Problem description => Write out the items from the line containing "Given: Expand the Type dropdown for url" through the end of the items, word for word. Leave out the pictures.

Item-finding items

● ● ● ●

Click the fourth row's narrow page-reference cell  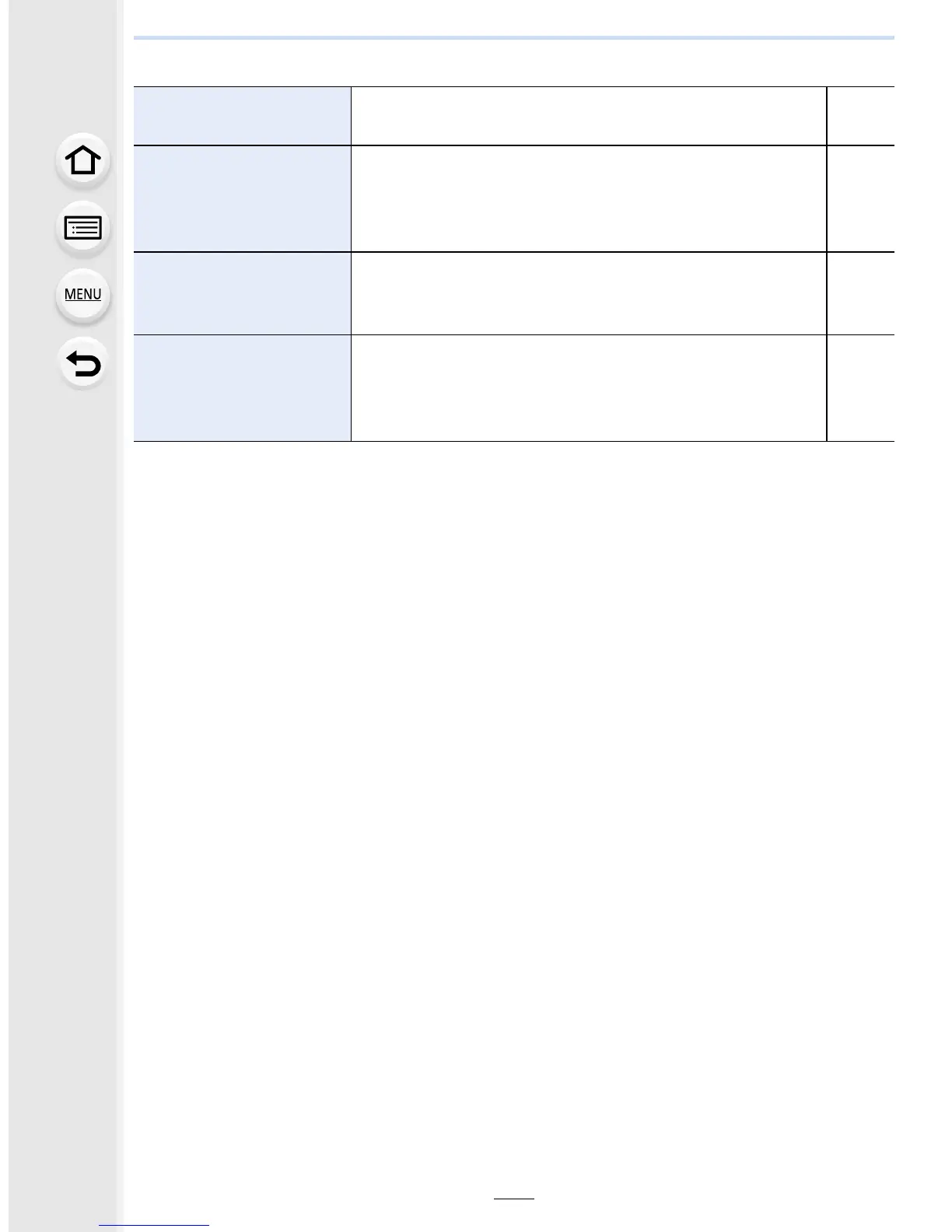(861, 388)
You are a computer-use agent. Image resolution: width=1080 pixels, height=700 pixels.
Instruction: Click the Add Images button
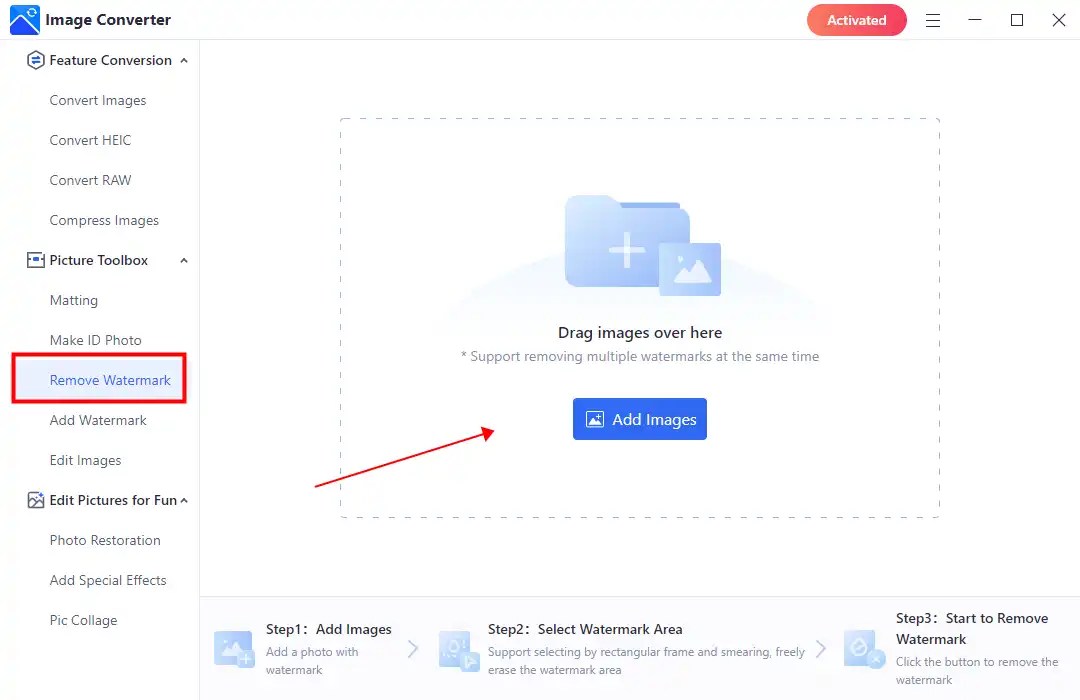pos(639,419)
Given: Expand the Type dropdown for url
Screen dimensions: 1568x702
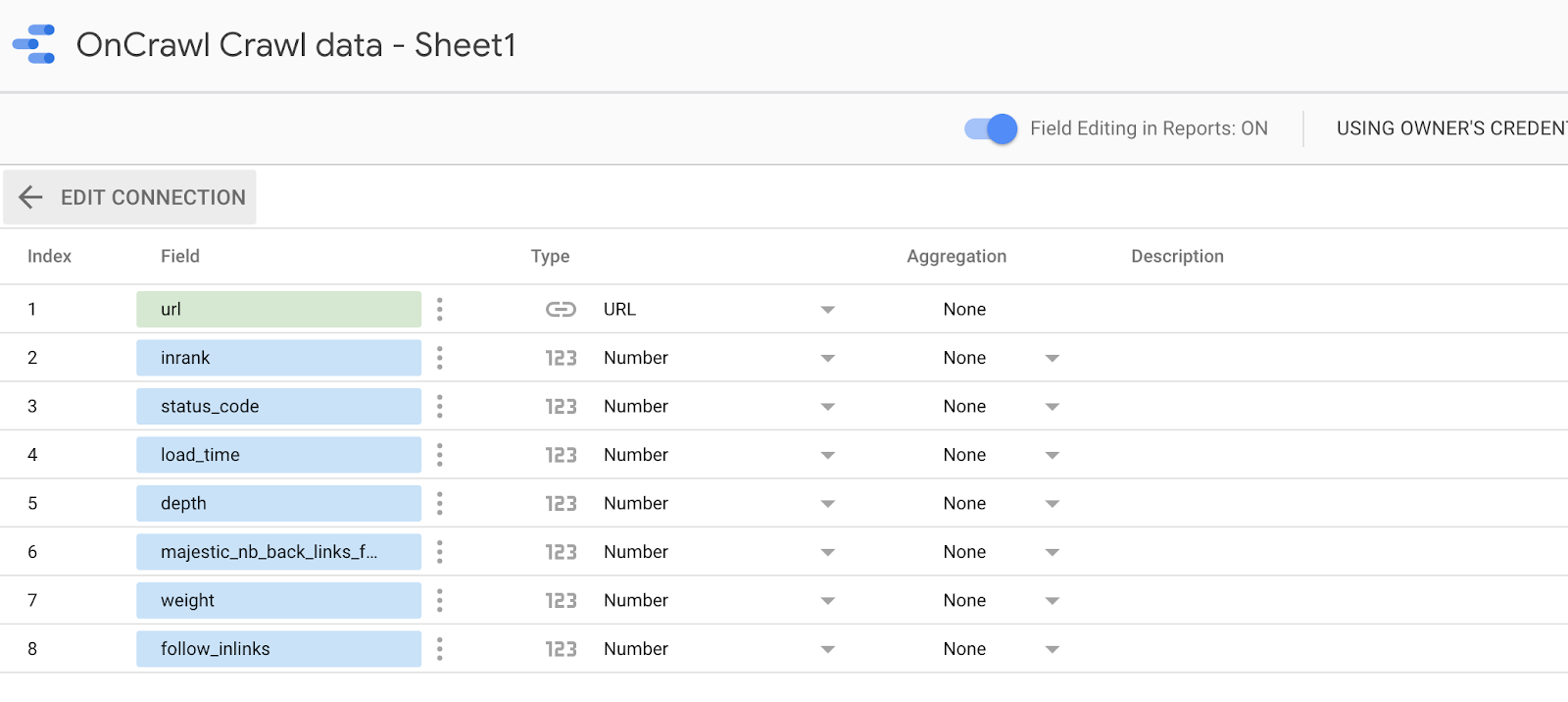Looking at the screenshot, I should [827, 310].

● ● ● ●

Response to this task =>
Given: Expand the Type dropdown for url
Screen dimensions: 1568x702
Looking at the screenshot, I should [827, 310].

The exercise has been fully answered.